* [MATERIAL FOR THIS EXERCISE]
------------------------

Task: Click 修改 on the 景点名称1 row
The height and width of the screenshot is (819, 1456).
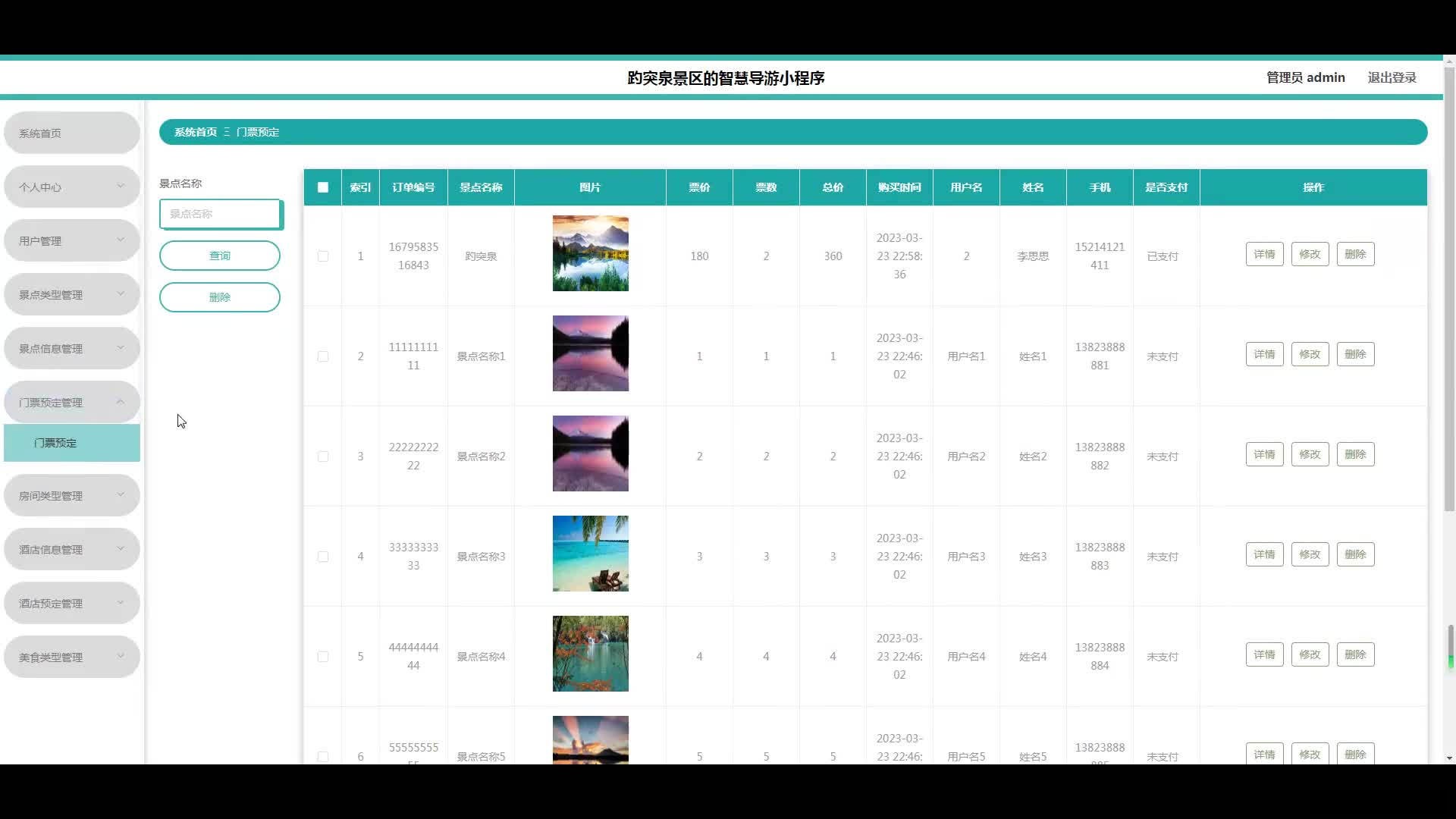Action: [x=1310, y=353]
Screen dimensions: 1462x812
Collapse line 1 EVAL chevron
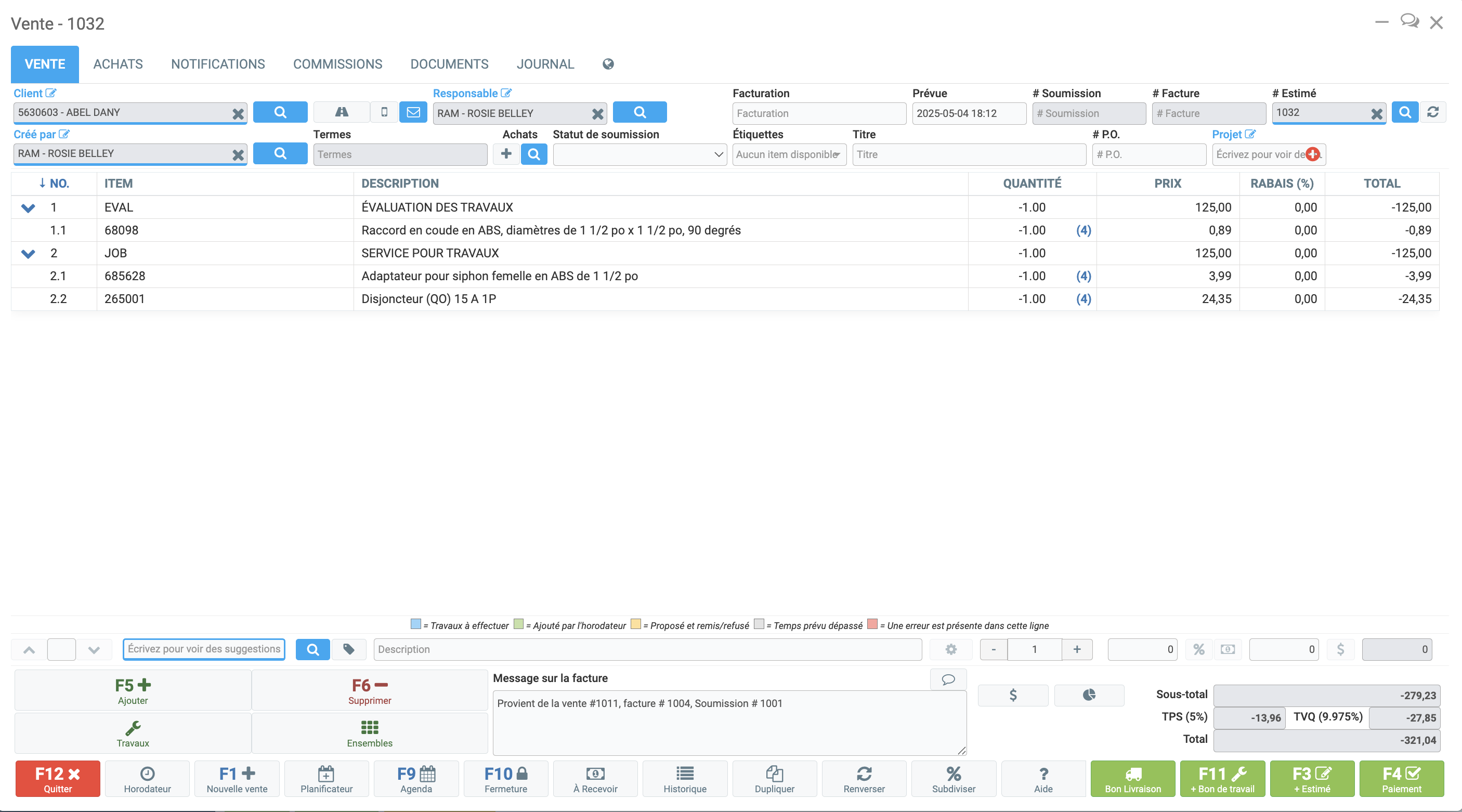[28, 208]
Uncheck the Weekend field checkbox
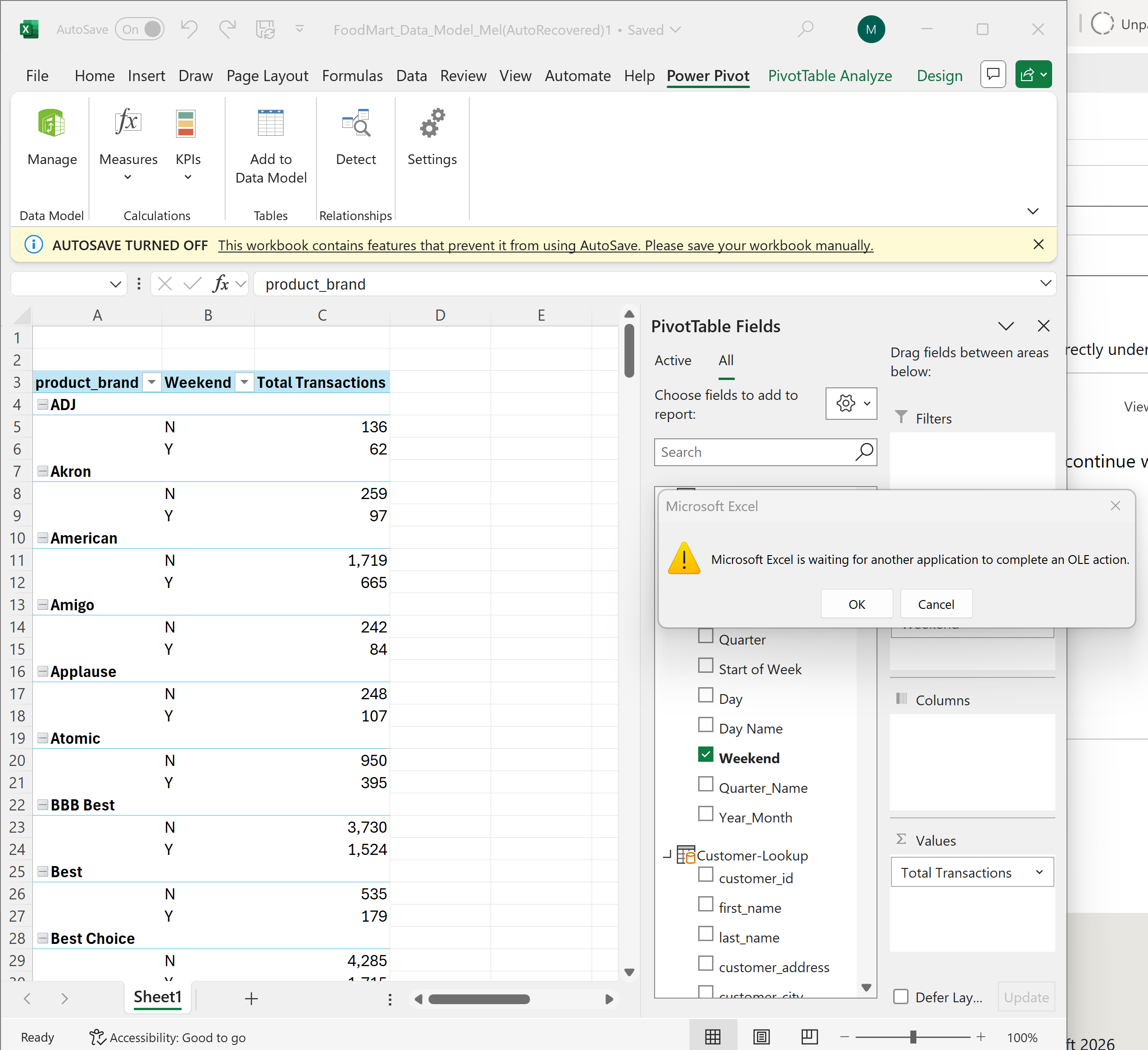The height and width of the screenshot is (1050, 1148). pos(706,754)
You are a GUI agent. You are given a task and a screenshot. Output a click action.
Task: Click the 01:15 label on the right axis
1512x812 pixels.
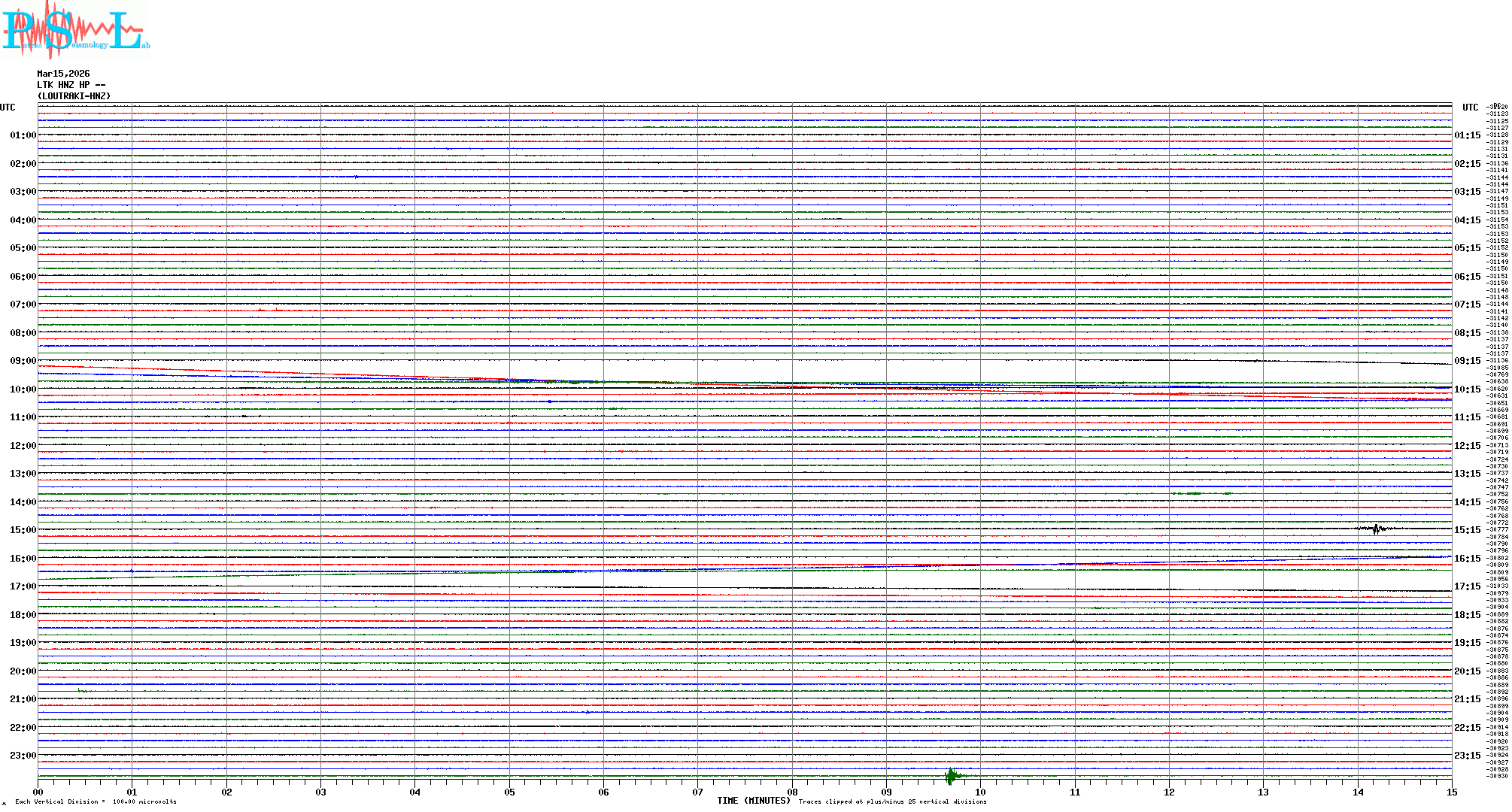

------------------------

* [WHAT IS EXPECTED]
Take the line containing "Task: Click the 01:15 label on the right axis" as the first line and the last line of the data above as the final one, and output exactly the lines between them, inclusive, with no pictures.

* [YOUR RESPONSE]
Task: Click the 01:15 label on the right axis
1512x812 pixels.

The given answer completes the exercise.